An important point in this study was the effect of image compression on the detection of microaneurysms; they are the first ophthalmoscopic sign of early DR, and their detection is particularly critical when screening for DR; it is important to be able to count them at early stages of DR to follow the progression of the disease.13 The possibility to detect and count them properly on compressed images will thus determine the highest compression level clinically acceptable to screen for DR.

The sensitivity to detect microaneurysms is not as good on digital photography as on conventional 35-mm photography, although several authors have found good agreement between both techniques for DR grading,14, 15, 16 the poorest agreement between DR grades was recorded at level 21, characterized by the presence of few microaneurysms.17, 18, 19 This is due to the lower resolution of digital photography, which makes the images granular and increases the number of questionable lesions when grading for microaneurysms.
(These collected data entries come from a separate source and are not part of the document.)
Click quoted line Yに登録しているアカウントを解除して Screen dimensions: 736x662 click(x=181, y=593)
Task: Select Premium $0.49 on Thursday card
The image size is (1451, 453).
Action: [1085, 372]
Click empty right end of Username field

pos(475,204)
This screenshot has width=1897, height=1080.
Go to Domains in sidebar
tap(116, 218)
Image compression is expected to increase this phenomenon, as well as the difficulty in detecting and counting microaneurysms. For both classic and JPEG2000, global level of agreement between 118 KB compressed and TIFF images grading was almost perfect. Image compression did not lead to increased variability, compared to variability observed when grading TIFF images twice. At intermediate compression ratios (41 and 58 KB), global performance assessed by the kappa statistic was quite similar for both algorithms. At 27 KB, JPEG2000 performed slightly better than cJPEG for distinction of different HMA levels. At these levels of compression, cJPEG compression resulted in a significant decrease of visibility of critical details due to blocking artefacts that affected microaneurysm grading. Thus, such levels of compression with cJPEG do not appear suitable for DR screening.
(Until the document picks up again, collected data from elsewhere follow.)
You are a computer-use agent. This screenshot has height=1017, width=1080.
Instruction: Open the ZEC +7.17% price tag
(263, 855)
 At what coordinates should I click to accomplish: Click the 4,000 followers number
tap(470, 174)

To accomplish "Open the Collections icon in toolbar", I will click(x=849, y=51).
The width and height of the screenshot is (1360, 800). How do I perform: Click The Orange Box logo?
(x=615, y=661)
Blocking artefacts are an intrinsic limitation of the cJPEG algorithm that splits the image in blocks of 8 × 8 pixels. Low-quality compressed images are inefficiently compressed because for each block, only the lowest frequency (constant) component remains, and these various components are encoded inefficiently. As the JPEG2000 standard works on the image as a whole, it does not present blocking effects, as it is based on wavelet decompositions. However, implementation issues have also imposed that this newer JPEG standard splits the image into ‘tiles’,6 so that the problem of artefacts (‘wavelet or rice-shaped’) still remain. On the other hand, at high compression ratios, JPEG2000 might be more efficient in retaining small details like microaneurysms than the current cJPEG standard, especially when these details are much smaller than the 8 × 8 block size. This effect is supported by our finding a higher kappa for 27 KB JPEG2000 vs cJPEG images for global HMA evaluation.

In spite of higher performance computers, more sophisticated software and high-speed internet-based data transmission, compression will still be a matter of concern for telemedicine in the future, as digital retinal screening cameras are also getting higher definitions (above the 5 MegaPixel range to date). We found that cJPEG as well as JPEG2000 compression of a 1.26 MB fundus image to 118 KB does not affect accuracy when compared to uncompressed TIFF images. At higher compression ratios, JPEG2000 has proven superior to cJPEG in radiology;4 we also found it slightly better, but also with results insufficient for clinical use.4 This remains to be tested in a clinical setting using larger image sizes.